▶

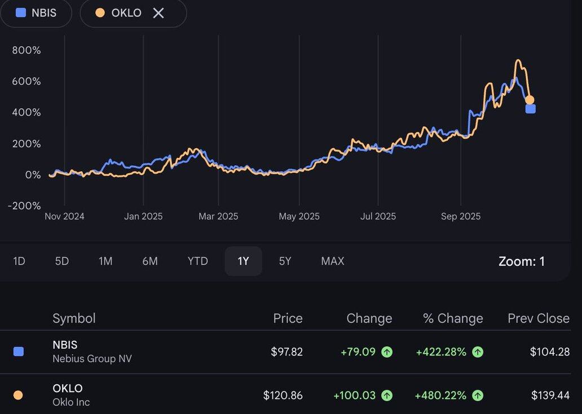The width and height of the screenshot is (582, 414).
Task: Click green up arrow beside OKLO +480.22%
Action: (x=478, y=395)

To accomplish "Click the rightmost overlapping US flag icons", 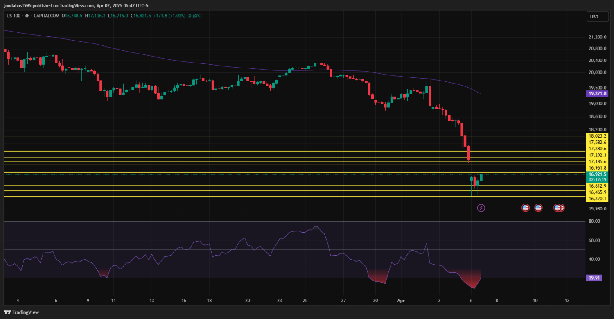I will click(559, 208).
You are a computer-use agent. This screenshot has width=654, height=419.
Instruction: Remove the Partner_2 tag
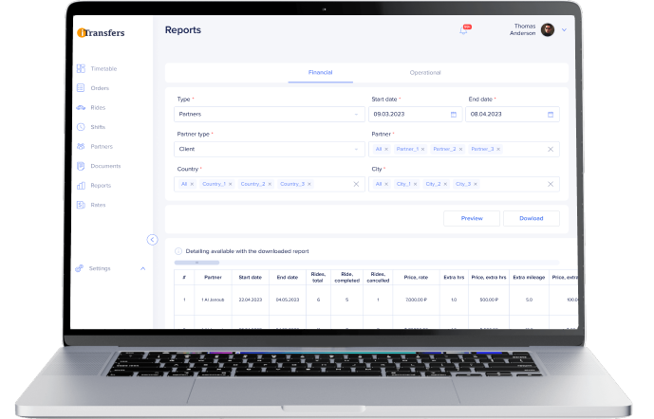[459, 149]
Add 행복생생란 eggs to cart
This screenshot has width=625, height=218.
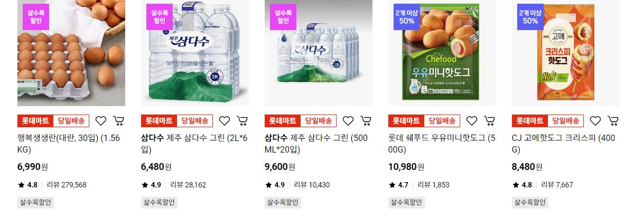(x=118, y=121)
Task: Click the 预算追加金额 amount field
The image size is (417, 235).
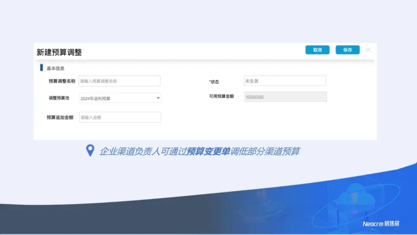Action: 120,118
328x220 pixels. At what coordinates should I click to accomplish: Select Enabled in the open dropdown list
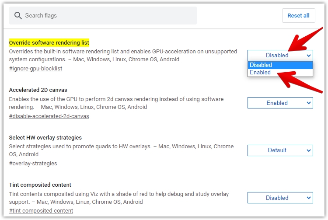click(280, 72)
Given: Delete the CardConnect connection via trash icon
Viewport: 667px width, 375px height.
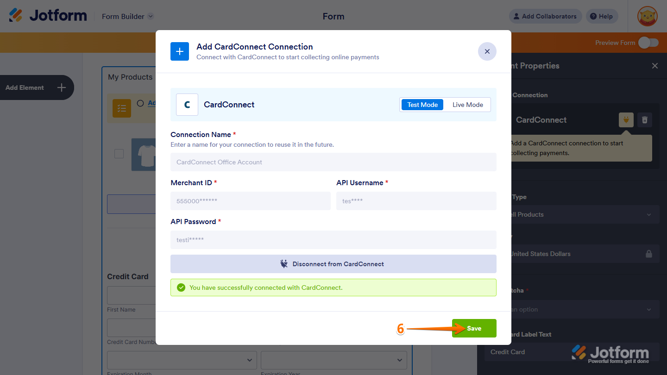Looking at the screenshot, I should click(x=644, y=120).
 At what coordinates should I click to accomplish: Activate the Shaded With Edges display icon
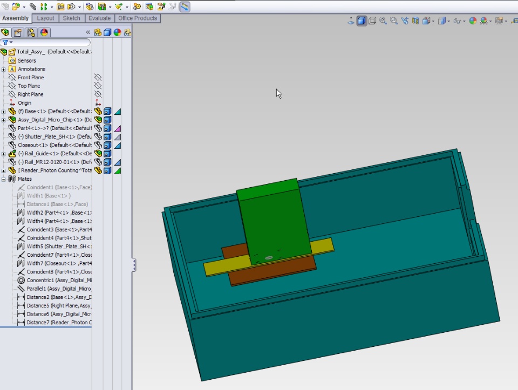(362, 21)
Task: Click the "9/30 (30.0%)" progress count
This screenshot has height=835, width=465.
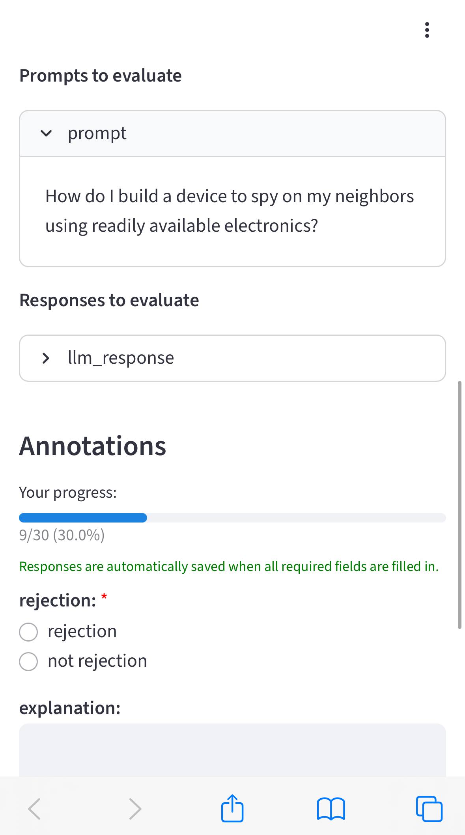Action: click(62, 535)
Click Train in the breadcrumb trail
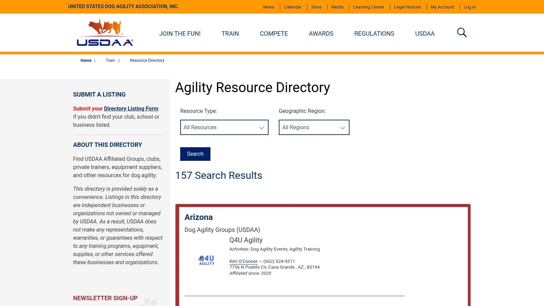The height and width of the screenshot is (306, 544). [x=110, y=61]
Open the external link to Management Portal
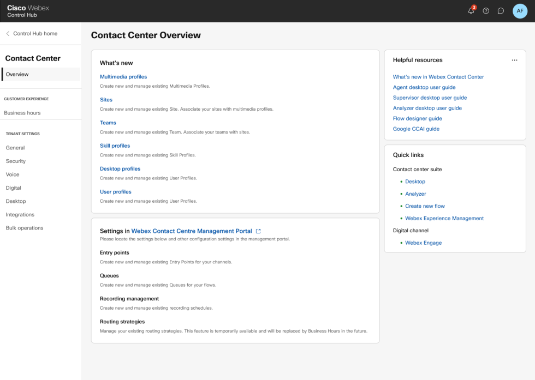 [257, 231]
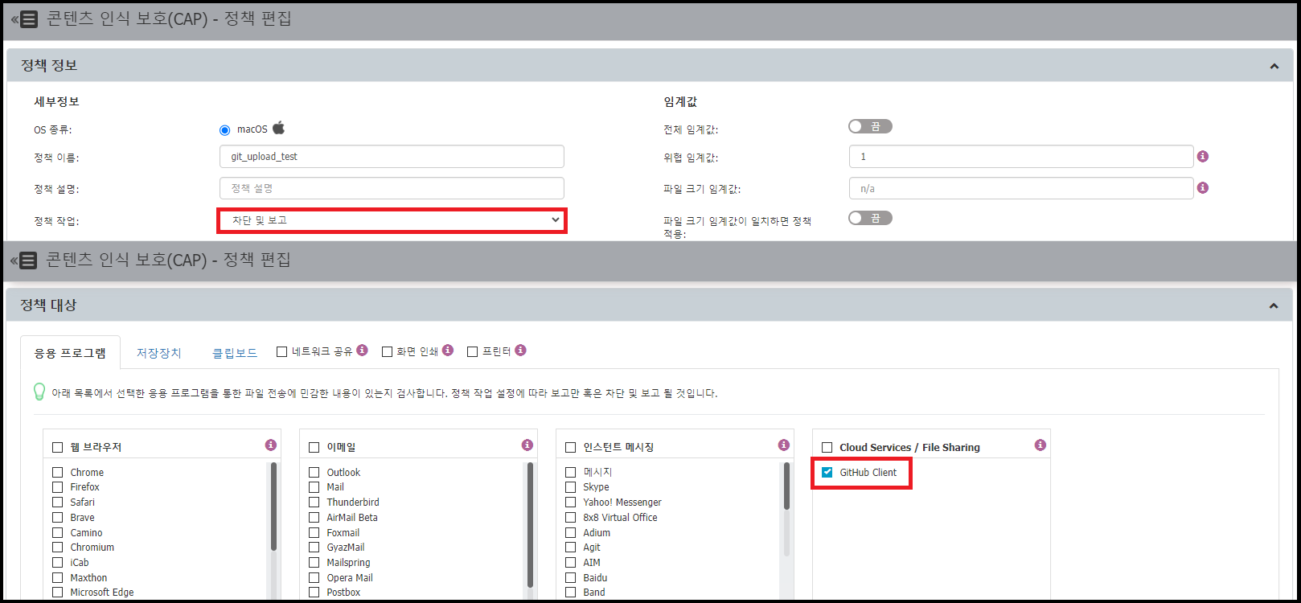The image size is (1301, 603).
Task: Click info icon in 웹 브라우저 header
Action: coord(271,445)
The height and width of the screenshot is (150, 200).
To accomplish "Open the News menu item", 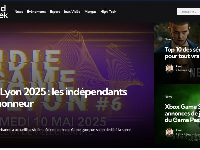I will coord(19,12).
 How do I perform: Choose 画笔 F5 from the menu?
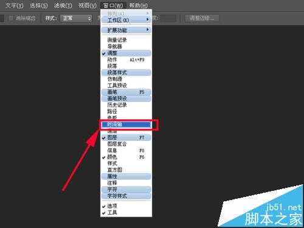tap(126, 92)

◀

_TASK BRIEF_.
Go back to the listing above and reproduce, exactly, the stretch from the line bearing "The image size is (417, 235)." through the line bearing "Given: Delete the", without its pictures.

_RESPONSE TO THE TASK_.
The image size is (417, 235).
Action: 120,118
328x220 pixels. At what coordinates should I click to accomplish: Select Enabled in the open dropdown list
click(280, 72)
Given: Delete the CardConnect connection via trash icon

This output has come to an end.